When valuing a company under the income approach there are two methods commonly used methods: valuing a single year of economic benefits into perpetuity (the income capitalization method) or a varying stream of projected future economic benefits with a final year (once the company has reached a point of stability) being projected into perpetuity (the discounted cash flow method). Both methods rely on analyzing historical cash flows to forecast projected future cash flows factored against the estimated risk of the company. The combination of these components, cash flow, and risk, are used to estimate the value of the business’s operations.


The Market Approach


The market approach determines the value of a company based on the sales of comparable businesses or interests in comparable businesses based on data derived from public and private markets. This data is then applied to the subject company’s reported financial information to estimate the value of the company. Two common methods under the market approach are the comparable market transaction method and the guideline public company method. Both methods utilize key metrics derived from either the price at which the company was acquired (under the comparable transaction method) or the price at which a comparable public company is trading on a publicly traded exchange market (under the guideline public company method). Commonly used multiples under these approaches are Enterprise Value (“EV”)/revenue (enterprise value divided by revenue), EV/earnings (enterprise value divided by earnings), and EV/EBITDA (“Earnings Before Interest, Taxes, Depreciation, and Amortization”) (EV divided by EBITDA) among other multiples. Enterprise value in this case refers to the purchase price of an acquired company or the total value of a publicly traded company. These methods utilize the multiples observed in comparable transactions or public market data multiplied by the company’s historical or projected metrics resulting in the company’s enterprise value under the market approach.


The Asset Approach


The asset approach determines the value of a company based on the market value of its assets and liabilities. This approach is quite simply the concept of what is “owned” less what is “owed.” The most common method for valuing a company under the asset approach is the adjusted book value method (or the net asset value method). Under the adjusted book value method, the analyst reviews the company’s assets and liabilities and adjusts the various items from the reported value on the balance sheet to the market value as of the valuation date. The difference between the market value of the company’s assets and the market value of the company’s liabilities results in the value of the company under the asset approach.

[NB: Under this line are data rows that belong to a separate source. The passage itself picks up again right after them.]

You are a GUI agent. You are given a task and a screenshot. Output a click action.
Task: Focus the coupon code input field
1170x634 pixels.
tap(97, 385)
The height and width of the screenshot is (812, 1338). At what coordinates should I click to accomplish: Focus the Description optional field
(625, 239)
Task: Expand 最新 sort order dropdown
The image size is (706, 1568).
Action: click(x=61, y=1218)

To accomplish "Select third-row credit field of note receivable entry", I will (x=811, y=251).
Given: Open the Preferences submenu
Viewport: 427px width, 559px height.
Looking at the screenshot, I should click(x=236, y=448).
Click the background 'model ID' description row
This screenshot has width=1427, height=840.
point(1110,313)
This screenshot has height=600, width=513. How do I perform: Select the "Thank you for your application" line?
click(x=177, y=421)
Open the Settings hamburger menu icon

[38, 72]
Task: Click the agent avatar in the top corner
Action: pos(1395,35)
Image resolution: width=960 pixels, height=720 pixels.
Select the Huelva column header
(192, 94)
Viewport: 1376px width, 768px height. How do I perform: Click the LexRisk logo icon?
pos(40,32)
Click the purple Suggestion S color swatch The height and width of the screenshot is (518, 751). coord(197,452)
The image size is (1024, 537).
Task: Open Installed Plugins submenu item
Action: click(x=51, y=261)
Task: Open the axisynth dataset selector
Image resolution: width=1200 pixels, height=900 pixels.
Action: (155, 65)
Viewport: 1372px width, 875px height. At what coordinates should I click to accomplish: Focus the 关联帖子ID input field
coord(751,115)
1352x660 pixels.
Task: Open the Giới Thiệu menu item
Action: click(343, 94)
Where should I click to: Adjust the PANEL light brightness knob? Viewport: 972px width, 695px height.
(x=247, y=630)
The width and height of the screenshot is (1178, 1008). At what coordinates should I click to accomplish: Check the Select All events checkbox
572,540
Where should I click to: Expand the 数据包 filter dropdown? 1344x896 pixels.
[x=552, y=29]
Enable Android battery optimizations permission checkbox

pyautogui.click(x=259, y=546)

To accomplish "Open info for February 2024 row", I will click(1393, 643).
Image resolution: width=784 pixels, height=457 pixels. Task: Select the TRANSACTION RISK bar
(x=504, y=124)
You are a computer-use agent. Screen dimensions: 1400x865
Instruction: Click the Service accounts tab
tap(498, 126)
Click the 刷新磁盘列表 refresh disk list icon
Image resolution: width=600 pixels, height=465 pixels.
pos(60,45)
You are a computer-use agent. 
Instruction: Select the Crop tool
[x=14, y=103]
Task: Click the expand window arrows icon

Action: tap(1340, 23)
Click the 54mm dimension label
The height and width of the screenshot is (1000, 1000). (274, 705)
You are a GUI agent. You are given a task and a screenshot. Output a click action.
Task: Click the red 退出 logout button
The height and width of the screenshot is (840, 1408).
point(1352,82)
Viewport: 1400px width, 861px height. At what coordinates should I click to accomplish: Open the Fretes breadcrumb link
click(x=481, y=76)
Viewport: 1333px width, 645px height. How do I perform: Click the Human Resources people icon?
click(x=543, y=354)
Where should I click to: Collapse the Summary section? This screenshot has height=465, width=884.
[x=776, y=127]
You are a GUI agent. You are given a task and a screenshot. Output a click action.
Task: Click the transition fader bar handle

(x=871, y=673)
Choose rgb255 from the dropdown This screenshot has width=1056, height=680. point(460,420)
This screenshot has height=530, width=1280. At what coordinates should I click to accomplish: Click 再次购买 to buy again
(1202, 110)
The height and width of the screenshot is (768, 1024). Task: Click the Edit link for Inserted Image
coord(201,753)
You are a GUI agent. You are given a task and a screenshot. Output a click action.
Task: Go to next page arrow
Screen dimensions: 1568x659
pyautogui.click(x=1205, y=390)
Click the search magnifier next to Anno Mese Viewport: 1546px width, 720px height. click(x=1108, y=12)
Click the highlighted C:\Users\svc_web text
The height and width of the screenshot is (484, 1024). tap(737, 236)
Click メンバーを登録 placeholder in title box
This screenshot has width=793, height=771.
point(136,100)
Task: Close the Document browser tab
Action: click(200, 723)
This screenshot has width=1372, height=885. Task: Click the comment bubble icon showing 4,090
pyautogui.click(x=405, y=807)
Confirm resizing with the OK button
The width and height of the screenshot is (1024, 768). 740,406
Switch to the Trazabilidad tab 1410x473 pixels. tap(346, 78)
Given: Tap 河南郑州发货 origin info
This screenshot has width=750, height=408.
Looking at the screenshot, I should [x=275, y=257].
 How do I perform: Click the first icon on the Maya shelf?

In summation, the value of any business is commonly estimated by the economic benefits or cash flow analyzed under the income approach, the market value of the company based on relevant metrics from comparable publicly traded companies and/or mergers and acquisitions transactions of comparable companies, or the market value of the company’s assets subtracted by the market value of the company’s liabilities. There are various methodologies and intricacies within the application of each valuation approach which we dive into in the next segment of this series.